Abstract
Background:
Antipsychotics, especially the second-generation of antipsychotic drugs (SGAs), are commonly used to treat schizophrenia and bipolar disorder. However, their use is linked to high metabolic and cardiovascular risks such as weight gain, dyslipidemia, hyperglycemia and QTc prolongation. These side effects can have a negative impact on the patient's health outcomes and adherence to treatment. This systematic review and meta-analysis aimed to assess and compare the metabolic and cardiovascular risks associated with four widely used SGAs: Olanzapine, Risperidone, Quetiapine and Aripiprazole.
Objectives:
This systematic review and meta-analysis aimed to assess and compare the effects of these four SGAs on weight gain, dyslipidemia, hyperglycemia, and QTc prolongation in patients with schizophrenia or bipolar disorder. The secondary goal was to determine the safety and tolerability of these medications in general as well as regarding long-term metabolic and cardiovascular risks.
Methods:
A detailed search of the literature was performed to identify relevant studies published from 2000 to 2025. Randomized controlled trials (RCTs), observational studies and meta-analyses that assessed the metabolic and cardiovascular effects of Olanzapine, Risperidone, Quetiapine and Aripiprazole were included. The extraction of data was based on the principal results: weight gain, fasting blood glucose, lipid areas (total cholesterol, the HDL, LDL, and triglycerides), and QTc prolongation. They were used to estimate pooled effect sizes and heterogeneity through random-effects models in a meta-analysis to compute them.
Results:
From the five quantitative studies included in the meta-analysis, Olanzapine and Risperidone were associated with the greatest risk of weight gain and dyslipidemia.
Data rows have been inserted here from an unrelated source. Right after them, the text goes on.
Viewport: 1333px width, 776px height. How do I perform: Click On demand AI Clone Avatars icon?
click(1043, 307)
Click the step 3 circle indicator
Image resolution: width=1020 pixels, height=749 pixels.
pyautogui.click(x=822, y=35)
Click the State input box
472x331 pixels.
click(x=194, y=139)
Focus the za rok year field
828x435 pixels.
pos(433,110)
Specifically, Olanzapine led to a significant increase in weight (mean difference of +4.23 kg, 95% CI: 3.24-5.23), triglycerides (+79.4 mg/dL, 95% CI: 68-92) and total cholesterol (+16.3 mg/dL, 95% CI: 10-22). In comparison, Aripiprazole was associated with little weight change (mean difference of -1.37 kg, 95% CI: -2.56 to -0.18) and beneficial metabolic effects including a decrease in total cholesterol (-1.13 mg/dL, 95% CI: -3.22 to 0.96) and triglycerides (+6.5 mg/dL, 95% CI: 2.5-10.5). Quetiapine demonstrated moderate metabolic disturbances with an increase in weight (+2.56 kg, 95% CI: 1.84-3.27) and triglycerides (+15.33 mg/dL, 95% CI: 12-19). As regards glucose metabolism, Olanzapine and Risperidone provided significant increases in fasting blood glucose (+33.8 mg/dL; 95% CI: 20.7-46.9, Risperidone: +16.6 mg/dL, 95% CI: 10.4-22.8). Olanzapine and Risperidone (Olanzapine: 37%, Risperidone: 32%) showed the highest incidence of QTc prolongation than Aripiprazole (14) and Quetiapine (15). The heterogeneity analysis demonstrated high variability in studies concerning weight gain (I2 = 45), levels of cholesterol (I2 = 60), and glucose levels (I2 = 50). Additionally, more than 20 supportive studies were reviewed to help substantiate the findings and provide context to the findings and outcomes in the quantitative studies.
Conclusion:
Olanzapine and Risperidone have a greater metabolic risk profile compared to Aripiprazole and Quetiapine. These results underscore the importance of monitoring of the metabolic and cardiovascular health of patients under SGAs. Aripiprazole, with its favorable metabolic profile may be a better option for those patients at risk of metabolic disturbances.